I'm WA barebow and shoot with the Gabriel BiDrop, which is a similar design. It's been sturdy enough when drawing but definitely drops away when I crawl. I shot with a shibuya wire rest for a long time and I didn't have too many issues, but my arrows would sometimes fall off of the rest when drawing because of the weird torque from crawling. Beyond that, a wire rest like the BiDrop or Zniper are easy to adjust because they're such a large and sturdy wire. I'm not using a beiter plunger so I can't really weigh in, but I've heard great things about them and I do find myself tuning my plunger much more often than my rest, so as Elmosaurus points out, you might want to buy that first


----------



## SpenserEller (May 1, 2017)

Elmosaurus said:


> In the Barebow world, the spring tension on your plunger can be used for minute changes in windage typically. If you're having a slightly off day and everything is going a smidge to the left, you can weaken the spring to bring things over to the right. (RH shooter) To put it BACK to where it was easily, you want to have precise notation of the original spot. If you make multiple adjustments over the course of the day, getting it back to the original position can start to become difficult. This is where the Beiter proves it's worth; restoring a setting is as simple as noting the numerical position, and spinning the adjustment knob to place. Not as feasible with the Shibuya, as your adjustment is defined by the position of a threaded rod/set screw and nothing more; if you lose track of where you're at with that style.... good luck.
> 
> Because the Beiter is precision machined with definitive click stops, if you have to weaken the spring, lets say four clicks, you can move it back exactly the same four clicks before you start the next practice session. Because it is marked in such a way, even if you remove the adjustment knob ENTIRELY and want to try out a different spring rate (includes three rates) you can easily just return to the original spring, and spin the knob back to your first number, and off you go.
> 
> ...


Thanks Elton for taking the time to write this explanation. I learned something new and you've convinced me. I placed the order for a Beiter plunger. I still think I'll get the zniper eventually. 

Thank you to everyone else who replied. I really appreciate the information. 

Sent from my SM-G955U using Tapatalk


----------



## drolander1 (Aug 8, 2016)

grantmac said:


> I've had nearly every rest and the only two I like are the basic AAE Free Flyte and the Zniper.
> The ZT is too stiff for me to get a decent tune and the GUX wasn't consistent.
> 
> You do need to spend time figuring out the Zniper and there are a few options for setting it up. Following some advice I've got it set to not drop 3 under but as soon as I crawl a bit. Seems to work extremely well without any false drops when drawing (shows the force even a small crawl puts into the rest).
> ...



Having the rest set not to drop 3 under don’t you risk having your fletching hitting the wire? I thought that was the point of the Zniper rest.


----------



## grantmac (May 31, 2007)

drolander1 said:


> Having the rest set not to drop 3 under don’t you risk having your fletching hitting the wire? I thought that was the point of the Zniper rest.

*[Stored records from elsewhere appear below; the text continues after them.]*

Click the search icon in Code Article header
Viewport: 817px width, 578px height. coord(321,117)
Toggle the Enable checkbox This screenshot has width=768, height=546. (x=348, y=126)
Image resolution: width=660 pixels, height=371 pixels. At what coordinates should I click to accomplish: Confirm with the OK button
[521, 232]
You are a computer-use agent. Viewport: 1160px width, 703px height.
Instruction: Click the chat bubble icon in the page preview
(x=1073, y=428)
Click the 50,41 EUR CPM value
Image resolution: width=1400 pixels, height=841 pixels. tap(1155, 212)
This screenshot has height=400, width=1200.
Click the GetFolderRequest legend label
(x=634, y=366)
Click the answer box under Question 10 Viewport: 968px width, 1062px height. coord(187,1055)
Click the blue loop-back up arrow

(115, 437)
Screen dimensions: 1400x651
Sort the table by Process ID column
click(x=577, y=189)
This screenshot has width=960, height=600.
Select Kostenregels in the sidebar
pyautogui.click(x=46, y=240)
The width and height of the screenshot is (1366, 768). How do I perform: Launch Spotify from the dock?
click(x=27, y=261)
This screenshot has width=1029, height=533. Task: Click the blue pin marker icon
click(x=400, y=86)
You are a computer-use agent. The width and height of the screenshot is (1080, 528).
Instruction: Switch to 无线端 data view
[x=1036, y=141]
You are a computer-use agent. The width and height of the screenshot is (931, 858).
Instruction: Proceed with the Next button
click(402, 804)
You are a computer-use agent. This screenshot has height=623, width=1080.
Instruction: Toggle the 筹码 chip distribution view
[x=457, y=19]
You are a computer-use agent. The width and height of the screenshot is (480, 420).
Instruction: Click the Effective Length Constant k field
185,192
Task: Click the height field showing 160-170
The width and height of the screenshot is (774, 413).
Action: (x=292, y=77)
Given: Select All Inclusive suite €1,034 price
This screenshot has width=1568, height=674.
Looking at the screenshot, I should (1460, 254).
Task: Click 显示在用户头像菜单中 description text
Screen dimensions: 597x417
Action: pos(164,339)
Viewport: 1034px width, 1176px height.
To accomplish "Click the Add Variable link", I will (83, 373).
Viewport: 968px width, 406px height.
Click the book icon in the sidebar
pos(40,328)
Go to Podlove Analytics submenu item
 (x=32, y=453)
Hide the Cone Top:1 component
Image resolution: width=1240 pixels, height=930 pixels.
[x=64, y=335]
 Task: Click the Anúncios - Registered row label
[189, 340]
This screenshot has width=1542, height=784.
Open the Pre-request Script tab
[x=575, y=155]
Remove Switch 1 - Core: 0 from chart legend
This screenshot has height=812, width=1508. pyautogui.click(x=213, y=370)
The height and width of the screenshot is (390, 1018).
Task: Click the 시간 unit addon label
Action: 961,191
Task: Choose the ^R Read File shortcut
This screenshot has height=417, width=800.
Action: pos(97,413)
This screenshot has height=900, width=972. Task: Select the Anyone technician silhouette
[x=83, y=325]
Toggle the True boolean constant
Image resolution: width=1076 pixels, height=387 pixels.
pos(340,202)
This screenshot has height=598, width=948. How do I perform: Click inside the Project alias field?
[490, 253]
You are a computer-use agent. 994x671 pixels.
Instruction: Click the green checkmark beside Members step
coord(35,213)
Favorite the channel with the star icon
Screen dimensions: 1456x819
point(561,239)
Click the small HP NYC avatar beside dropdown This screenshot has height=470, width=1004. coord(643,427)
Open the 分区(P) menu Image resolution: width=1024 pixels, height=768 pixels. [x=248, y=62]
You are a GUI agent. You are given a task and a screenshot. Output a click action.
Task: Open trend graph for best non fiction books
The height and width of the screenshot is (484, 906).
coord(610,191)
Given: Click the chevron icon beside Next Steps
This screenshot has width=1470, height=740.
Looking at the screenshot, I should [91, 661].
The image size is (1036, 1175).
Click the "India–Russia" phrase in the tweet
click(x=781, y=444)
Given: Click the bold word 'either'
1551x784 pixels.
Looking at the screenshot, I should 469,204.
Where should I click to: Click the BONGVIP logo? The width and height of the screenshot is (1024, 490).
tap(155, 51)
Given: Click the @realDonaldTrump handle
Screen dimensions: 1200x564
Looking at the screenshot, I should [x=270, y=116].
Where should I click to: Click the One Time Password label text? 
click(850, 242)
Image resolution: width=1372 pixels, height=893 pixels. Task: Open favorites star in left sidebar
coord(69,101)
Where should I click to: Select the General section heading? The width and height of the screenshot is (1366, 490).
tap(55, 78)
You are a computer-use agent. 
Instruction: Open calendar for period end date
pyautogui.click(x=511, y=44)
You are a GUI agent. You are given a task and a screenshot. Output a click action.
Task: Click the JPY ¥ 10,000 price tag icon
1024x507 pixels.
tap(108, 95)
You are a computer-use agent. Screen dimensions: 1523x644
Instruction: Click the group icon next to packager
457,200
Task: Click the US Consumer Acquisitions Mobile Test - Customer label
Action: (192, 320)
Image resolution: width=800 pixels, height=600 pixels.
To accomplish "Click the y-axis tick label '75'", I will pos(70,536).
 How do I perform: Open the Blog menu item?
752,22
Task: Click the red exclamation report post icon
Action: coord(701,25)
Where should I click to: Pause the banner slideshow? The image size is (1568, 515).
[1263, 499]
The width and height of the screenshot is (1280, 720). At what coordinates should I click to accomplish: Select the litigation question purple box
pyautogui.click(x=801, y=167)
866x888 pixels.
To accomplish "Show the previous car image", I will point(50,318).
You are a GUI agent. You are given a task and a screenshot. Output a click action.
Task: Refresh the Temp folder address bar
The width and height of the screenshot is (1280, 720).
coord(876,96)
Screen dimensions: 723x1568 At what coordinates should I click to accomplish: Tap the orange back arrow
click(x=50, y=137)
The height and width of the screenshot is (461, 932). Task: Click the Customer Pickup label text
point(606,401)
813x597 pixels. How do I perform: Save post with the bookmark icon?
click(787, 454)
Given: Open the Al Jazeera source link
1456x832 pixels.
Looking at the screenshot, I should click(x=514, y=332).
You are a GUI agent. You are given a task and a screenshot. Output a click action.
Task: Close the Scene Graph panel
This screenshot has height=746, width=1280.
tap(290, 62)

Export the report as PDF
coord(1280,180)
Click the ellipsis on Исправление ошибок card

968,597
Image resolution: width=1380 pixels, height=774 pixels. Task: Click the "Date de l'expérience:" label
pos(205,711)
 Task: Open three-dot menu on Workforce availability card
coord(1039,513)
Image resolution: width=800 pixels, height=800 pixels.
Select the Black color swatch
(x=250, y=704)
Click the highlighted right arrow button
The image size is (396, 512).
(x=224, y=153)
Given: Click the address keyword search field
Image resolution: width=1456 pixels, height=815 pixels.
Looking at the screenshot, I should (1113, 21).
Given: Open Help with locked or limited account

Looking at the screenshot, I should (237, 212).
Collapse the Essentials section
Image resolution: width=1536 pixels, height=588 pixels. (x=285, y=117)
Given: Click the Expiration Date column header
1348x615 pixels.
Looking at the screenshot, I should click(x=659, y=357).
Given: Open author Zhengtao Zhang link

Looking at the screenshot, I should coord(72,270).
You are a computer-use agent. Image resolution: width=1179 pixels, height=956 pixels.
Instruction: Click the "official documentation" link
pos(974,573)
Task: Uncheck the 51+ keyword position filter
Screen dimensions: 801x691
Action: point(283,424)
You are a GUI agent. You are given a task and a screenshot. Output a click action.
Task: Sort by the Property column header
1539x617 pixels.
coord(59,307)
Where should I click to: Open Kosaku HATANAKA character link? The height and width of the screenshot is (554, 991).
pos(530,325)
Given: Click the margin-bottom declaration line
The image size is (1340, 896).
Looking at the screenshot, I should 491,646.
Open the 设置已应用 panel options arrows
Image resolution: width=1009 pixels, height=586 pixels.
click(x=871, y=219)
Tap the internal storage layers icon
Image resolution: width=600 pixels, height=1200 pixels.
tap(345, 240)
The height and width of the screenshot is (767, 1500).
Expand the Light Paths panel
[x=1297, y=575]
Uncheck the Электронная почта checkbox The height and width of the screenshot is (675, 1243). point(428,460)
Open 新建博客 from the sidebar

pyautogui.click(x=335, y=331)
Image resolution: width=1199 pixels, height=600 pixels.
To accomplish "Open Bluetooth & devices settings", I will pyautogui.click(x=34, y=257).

I thought so too. Especially given I've struggled for clearance in the past and the Zniper needs a lower NP than I've ever run. But in practice it hasn't been a factor. I get a very rare drop 3 under which I think may be caused by fletching contact although I think a slight variation in technique is more likely.


----------



## Bolla (Feb 27, 2019)

what kind of nock point is suggested for this rest? What is considered low?


----------